4) The "Down Round" Is No Longer a Stigma
In 2026, 23% of all U.S. venture rounds are down rounds or flat rounds (PitchBook, H1 2026). That's up from 15% in 2024 and 8% in 2021. The stigma has faded. LPs and VCs now view down rounds as a sign of discipline, not failure.
Why this matters for founders: If you raised in 2021 at a $200 million valuation on $5 million ARR, and you're now at $15 million ARR, your valuation should be $150-250 million. If you insist on $300 million, you'll wait 12-18 months and end up at $120 million in a structured round. Take the flat round now, preserve option pool, and earn the upside in the next round.
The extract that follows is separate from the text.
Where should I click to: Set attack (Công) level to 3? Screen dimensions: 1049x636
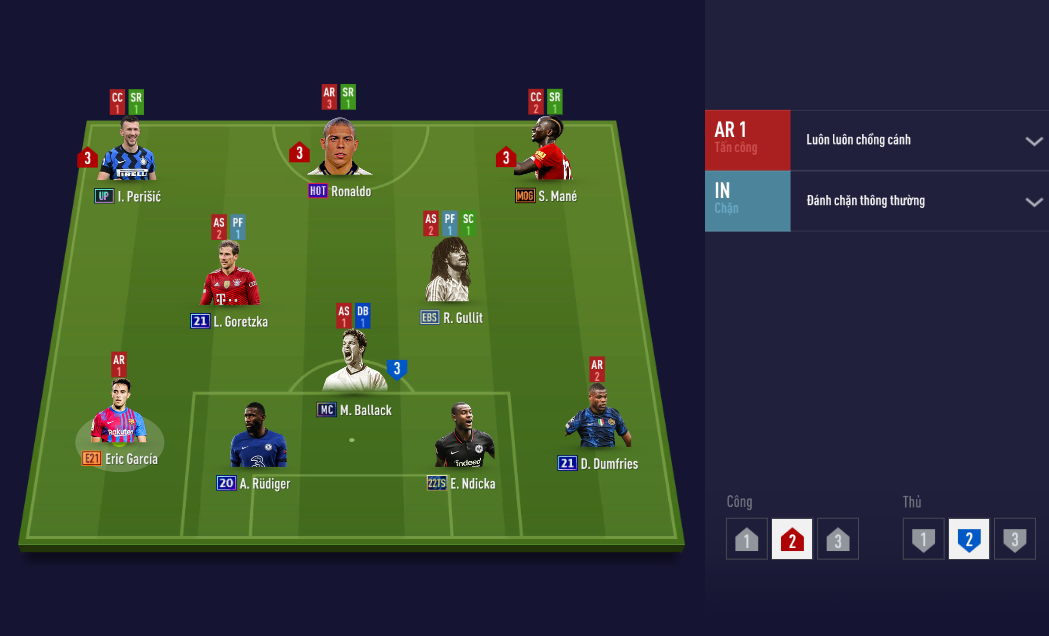(x=838, y=539)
Case study: A B2B SaaS company raised a $50 million Series B in 2021 at a $500 million valuation. By 2025, ARR had grown from $8 million to $25 million, but growth had slowed from 200% to 40%. The company raised a $30 million Series C in March 2026 at a $450 million valuation (flat from the Series B after a 10% option pool dilution). The CEO publicly described it as "a reset to reality." The company hit $40 million ARR in Q3 2026 and is on track for a $600-800 million Series D in 2027.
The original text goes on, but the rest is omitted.